In 2010 I wrote a poem and blog post dedicated to my mom, and to the 26th anniversary of her death. “Christmas Cookies With Mom” was inspired during a time of year when emotions typically run high, especially over people who are no longer here to celebrate with us. The poem was my recognition and reflection about how I have processed my mom’s death over the years. I was 19 when she died.
The other night I was decorating the Christmas tree with my boyfriend’s two teenage daughters; a very special moment for me. It was very touching to help put up ornaments from the time they were just babies.
I’m aware that their mom passed away several years ago, this stirred up thoughts within me of Christmas time and my own mom, and I remembered the Christmas poem I wrote in memory of her in 2010.
I want to share it again. I realize how important it is for me to celebrate life, and how healing it continues to be for me to make peace with death. I do miss and think about my mom, especially during the holidays, yet in so many ways my life is not lacking, so I savor the richness in this.
I hit another milestone a few days ago. On December 11th, I realized that 2012 makes it 25 years since my father’s death. It occurred to me what a long, long time that really is. I thought of him fondly the other day, remembered his odd quirks, and smiled. Of course every year at this time I think of him, yet I am at peace about it too. Time does heal.
The words to that poem I wrote in 2010 tugged at me again. I share them again.
Christmas Cookies With Mom
I thought I forgot how to bake cookies
After all its been so many years
missing cookies at my table…
and I swore to everyone that
I’m not a baker!
My mother did that, and I don’t remember!
and I thought I forgot how to roll pie crust
as thin as your famous Boston Cream Pie was
the one you made every Christmas…
I must admit, it was never really my favorite
but I liked to dip my finger in the whipped cream
and you always yelled, ”Patty, are your hands clean?”

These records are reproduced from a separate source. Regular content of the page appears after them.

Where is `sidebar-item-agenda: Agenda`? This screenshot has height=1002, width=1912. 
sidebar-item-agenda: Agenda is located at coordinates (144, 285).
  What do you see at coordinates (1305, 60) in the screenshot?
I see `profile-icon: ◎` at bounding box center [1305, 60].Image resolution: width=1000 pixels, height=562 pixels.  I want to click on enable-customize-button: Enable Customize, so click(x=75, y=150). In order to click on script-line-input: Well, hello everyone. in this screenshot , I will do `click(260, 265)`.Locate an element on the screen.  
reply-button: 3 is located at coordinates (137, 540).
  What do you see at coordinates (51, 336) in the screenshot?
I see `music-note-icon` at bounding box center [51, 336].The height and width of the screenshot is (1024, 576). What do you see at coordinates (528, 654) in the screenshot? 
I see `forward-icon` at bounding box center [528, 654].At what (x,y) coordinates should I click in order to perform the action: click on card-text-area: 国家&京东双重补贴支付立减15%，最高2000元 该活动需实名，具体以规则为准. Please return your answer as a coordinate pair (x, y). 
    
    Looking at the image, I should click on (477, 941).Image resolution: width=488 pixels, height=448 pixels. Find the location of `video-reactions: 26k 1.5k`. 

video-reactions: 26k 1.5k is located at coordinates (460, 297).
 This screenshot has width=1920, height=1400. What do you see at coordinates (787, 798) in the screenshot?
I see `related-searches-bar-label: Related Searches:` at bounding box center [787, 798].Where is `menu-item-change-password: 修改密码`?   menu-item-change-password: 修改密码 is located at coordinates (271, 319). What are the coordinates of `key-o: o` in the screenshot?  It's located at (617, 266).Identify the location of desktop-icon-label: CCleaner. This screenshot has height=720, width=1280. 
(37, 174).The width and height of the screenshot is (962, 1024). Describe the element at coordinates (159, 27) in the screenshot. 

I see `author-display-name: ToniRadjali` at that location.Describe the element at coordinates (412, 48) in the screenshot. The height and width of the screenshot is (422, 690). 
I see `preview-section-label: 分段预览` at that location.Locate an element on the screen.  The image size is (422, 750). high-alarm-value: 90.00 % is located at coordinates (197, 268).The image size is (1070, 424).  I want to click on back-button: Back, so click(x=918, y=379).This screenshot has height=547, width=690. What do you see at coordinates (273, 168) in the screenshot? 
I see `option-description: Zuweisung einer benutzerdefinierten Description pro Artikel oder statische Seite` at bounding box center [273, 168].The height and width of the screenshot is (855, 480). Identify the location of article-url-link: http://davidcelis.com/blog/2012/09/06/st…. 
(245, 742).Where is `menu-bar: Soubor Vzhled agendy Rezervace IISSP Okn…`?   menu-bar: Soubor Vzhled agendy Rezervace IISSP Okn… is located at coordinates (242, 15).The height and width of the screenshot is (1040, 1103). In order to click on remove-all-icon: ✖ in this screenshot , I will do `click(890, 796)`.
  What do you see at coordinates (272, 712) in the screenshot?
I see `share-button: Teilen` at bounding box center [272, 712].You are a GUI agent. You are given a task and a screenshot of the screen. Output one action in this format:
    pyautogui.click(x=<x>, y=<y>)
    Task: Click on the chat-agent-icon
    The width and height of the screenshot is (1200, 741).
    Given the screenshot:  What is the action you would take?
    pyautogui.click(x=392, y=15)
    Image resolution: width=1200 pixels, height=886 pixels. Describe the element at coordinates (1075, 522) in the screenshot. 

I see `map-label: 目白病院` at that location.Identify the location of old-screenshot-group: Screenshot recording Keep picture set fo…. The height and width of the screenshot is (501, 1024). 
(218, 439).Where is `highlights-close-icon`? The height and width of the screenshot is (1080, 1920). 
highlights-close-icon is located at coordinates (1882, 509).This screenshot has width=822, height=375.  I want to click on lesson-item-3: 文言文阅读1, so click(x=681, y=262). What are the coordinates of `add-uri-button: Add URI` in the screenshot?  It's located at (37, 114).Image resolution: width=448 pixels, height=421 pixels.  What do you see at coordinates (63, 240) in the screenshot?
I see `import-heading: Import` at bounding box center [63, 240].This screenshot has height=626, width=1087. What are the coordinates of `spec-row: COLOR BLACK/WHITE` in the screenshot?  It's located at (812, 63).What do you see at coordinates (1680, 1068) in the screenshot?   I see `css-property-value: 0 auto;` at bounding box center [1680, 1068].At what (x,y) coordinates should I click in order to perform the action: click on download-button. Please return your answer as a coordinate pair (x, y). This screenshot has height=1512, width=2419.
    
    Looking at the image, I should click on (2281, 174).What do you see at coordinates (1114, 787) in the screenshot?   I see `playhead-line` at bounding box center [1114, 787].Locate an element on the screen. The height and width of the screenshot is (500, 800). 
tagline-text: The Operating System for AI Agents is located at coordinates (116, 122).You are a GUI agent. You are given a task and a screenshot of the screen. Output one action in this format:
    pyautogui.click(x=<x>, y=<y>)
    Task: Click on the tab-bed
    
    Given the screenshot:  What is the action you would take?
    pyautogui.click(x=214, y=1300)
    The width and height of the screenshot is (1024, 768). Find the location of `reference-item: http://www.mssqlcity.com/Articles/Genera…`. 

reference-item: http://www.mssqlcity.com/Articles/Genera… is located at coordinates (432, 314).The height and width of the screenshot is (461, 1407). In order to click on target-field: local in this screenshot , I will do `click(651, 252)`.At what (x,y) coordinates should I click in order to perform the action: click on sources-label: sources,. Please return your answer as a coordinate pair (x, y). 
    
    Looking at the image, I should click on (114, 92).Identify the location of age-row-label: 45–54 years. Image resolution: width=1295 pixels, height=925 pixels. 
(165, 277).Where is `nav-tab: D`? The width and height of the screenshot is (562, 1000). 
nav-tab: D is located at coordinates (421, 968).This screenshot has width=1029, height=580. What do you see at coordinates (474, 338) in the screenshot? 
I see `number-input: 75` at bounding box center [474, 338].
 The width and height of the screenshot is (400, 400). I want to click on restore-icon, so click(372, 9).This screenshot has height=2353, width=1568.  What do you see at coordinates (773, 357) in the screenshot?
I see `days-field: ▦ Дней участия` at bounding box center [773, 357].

It’s been so many Christmas Days without you
and the lights have dimmed on the pain
and I am twinkling again, merry and bright
still dreaming, still believing, beaming
Feeling the magic of Christmas night
I took out my bowls and measuring cups
butter, sugar, flour, and some baking powder
stirred my emotions in cookie dough
and before I knew it the memory came back
and I was nine years old in the kitchen…
it was like riding a bicycle, so simple and clear
after so many years there I was…
baking cut out Christmas angels and hearts,
To say, I’m not a baker is no longer true
for the first time this Christmas
I’ve let the baker always within me shine through
Yes, I bake cookies, and damn they’re good!
and Cheers to you mom, you probably knew they would.